If you're looking for some solid, smart reading to kick off the new year, heads up. Renown scholar/author Vijay Prashad's Uncle Swami: South Asians in America Today is now available in paperback from The New Press. Yes, you need not carry around that burdensome hardcover tome to get your knowledge on.
In his groundbreaking classic The Karma of Brown Folk, Prashad evaluated the American stereotype of South Asians as a "model minority." In Uncle Swami, Prashad follows up and expands upon this analysis to explore South Asian American history and identity in the wake of shifting cultural attitudes wrought by 9/11.
Uncle Swami traces the distinct strands of South Asian migration in America through generations and class divisions, from the first organizations of immigrant communities to the rising influence of the India Lobby in Washington to post-9/11 assaults against people mistaken as terrorists.
Within hours of the attacks on the World Trade Center, misdirected assaults on Sikhs and other South Asians flared in communities across the nation, serving as harbingers of a more suspicious, less discerning, and increasingly fearful worldview that would drastically change ideas of belonging and acceptance in America.It's an insightful, thoughtful book, written with Prashad's trademark wit and passion. For further information about the book, visit The New Press website. You can also follow Vijay Prashad on Twitter.
Weaving together distinct strands of recent South Asian immigration to the United States, Uncle Swami creates a richly textured discussion of a diverse and dynamic people whose identities are all too often lumped together, glossed over, or simply misunderstood.

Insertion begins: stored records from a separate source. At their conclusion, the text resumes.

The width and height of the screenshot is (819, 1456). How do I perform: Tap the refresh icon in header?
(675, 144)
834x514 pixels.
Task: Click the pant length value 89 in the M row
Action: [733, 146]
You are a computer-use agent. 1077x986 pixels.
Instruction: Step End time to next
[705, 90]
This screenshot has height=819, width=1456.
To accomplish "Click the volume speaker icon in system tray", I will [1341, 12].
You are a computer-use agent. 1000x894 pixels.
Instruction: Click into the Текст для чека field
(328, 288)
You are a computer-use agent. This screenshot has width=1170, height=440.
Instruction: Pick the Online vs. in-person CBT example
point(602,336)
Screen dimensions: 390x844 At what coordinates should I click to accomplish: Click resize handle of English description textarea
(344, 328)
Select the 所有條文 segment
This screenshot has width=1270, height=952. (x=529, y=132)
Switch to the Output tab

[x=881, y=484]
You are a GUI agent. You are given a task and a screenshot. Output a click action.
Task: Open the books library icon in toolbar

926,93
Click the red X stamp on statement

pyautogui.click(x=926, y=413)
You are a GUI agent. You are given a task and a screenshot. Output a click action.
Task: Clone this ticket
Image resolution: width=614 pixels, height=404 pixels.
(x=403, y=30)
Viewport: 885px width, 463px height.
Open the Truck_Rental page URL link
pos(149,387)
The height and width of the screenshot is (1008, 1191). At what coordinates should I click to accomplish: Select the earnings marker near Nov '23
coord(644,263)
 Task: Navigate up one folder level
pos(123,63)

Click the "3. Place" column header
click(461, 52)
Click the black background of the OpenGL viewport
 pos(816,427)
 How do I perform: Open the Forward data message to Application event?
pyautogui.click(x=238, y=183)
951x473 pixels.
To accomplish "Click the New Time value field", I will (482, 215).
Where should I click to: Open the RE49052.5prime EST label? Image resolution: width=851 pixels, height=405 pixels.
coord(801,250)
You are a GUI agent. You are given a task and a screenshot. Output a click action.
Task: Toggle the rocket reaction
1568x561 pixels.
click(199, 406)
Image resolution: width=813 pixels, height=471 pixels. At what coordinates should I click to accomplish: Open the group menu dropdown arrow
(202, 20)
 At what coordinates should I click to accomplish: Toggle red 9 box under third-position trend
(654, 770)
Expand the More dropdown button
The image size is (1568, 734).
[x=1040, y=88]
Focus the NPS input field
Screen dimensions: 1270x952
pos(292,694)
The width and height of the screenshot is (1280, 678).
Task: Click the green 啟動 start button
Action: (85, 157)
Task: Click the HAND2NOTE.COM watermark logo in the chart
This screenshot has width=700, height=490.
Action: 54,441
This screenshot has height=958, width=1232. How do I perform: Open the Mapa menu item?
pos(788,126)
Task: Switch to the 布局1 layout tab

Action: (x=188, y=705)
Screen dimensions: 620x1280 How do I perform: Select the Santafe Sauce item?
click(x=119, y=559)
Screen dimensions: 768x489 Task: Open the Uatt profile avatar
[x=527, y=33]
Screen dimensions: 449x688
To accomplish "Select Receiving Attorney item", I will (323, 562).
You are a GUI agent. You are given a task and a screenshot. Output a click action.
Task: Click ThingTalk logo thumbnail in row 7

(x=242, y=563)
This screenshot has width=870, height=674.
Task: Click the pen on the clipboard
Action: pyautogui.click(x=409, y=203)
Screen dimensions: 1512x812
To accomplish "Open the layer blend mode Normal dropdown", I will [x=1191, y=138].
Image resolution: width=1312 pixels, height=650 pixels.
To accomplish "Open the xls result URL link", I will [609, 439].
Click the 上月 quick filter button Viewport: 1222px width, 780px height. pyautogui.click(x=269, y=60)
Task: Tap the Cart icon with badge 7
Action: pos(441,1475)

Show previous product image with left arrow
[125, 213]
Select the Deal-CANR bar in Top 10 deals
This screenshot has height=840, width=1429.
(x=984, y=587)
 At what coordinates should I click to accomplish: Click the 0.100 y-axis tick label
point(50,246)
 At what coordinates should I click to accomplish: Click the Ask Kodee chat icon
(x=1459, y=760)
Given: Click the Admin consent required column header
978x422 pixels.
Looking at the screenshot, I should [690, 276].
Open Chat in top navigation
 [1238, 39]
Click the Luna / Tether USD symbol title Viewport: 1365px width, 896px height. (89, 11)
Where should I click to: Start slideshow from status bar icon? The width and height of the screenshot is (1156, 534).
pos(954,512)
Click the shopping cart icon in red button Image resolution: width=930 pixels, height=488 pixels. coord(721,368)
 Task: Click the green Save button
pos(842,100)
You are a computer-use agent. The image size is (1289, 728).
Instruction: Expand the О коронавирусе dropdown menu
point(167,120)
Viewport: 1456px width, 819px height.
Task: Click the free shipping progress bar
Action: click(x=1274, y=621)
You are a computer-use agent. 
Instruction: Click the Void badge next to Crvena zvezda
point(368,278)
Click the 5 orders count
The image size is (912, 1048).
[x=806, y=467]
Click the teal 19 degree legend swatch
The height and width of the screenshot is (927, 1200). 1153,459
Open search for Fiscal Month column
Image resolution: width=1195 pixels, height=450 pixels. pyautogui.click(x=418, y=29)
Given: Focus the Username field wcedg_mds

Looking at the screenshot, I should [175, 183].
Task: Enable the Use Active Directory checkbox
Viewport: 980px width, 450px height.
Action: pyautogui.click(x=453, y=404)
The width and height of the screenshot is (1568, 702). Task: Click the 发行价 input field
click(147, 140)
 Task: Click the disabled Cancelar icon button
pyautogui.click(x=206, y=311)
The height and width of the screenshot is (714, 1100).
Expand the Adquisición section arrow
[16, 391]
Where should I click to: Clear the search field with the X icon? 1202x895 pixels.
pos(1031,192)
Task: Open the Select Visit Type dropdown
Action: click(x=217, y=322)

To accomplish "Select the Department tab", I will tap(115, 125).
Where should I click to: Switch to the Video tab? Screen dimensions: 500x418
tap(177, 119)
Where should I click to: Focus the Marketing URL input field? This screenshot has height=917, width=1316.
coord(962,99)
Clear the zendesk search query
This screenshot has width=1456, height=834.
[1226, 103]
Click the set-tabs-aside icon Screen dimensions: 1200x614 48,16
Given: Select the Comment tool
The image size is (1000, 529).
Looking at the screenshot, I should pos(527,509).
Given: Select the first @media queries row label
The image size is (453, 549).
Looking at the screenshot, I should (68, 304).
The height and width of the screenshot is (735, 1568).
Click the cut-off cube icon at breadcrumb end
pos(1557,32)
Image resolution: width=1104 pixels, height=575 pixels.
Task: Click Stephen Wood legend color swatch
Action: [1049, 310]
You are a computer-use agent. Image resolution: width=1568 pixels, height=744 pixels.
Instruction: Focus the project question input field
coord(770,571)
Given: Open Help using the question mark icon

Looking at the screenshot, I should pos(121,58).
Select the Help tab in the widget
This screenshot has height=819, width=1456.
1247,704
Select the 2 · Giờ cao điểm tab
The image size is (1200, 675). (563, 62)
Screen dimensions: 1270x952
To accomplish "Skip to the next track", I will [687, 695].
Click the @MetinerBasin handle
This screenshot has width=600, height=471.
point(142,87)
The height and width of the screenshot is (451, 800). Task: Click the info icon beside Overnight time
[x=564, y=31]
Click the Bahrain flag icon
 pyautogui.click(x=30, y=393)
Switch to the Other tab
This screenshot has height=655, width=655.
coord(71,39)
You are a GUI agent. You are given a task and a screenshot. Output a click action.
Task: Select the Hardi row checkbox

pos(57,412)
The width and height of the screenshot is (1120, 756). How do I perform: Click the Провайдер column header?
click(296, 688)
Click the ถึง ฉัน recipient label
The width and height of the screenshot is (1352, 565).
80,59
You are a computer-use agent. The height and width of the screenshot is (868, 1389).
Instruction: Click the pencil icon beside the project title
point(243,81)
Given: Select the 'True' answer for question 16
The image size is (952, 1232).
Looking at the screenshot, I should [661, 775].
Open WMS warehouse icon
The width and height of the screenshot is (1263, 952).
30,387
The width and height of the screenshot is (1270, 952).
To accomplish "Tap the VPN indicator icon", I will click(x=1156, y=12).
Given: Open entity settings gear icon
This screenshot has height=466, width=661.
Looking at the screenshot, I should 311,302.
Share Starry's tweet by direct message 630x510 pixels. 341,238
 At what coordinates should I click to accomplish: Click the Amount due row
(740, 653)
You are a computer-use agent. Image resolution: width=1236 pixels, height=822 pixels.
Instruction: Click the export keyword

Continuing the conversation sparked by his celebrated work The Karma of Brown Folk, Prashad confronts the experience of migration across an expanse of generations and class divisions, from the birth of political activism among second-generation immigrants and the meteoric rise of South Asian American politicians in Republican circles to migrant workers, who are at the mercy of the vicissitudes of the American free market.
A powerful new indictment of cultural and racial politics in America at the dawn of the twenty-first century, Uncle Swami restores a diasporic community to its full-fledged complexity, beyond both model minorities and the specters of terrorism.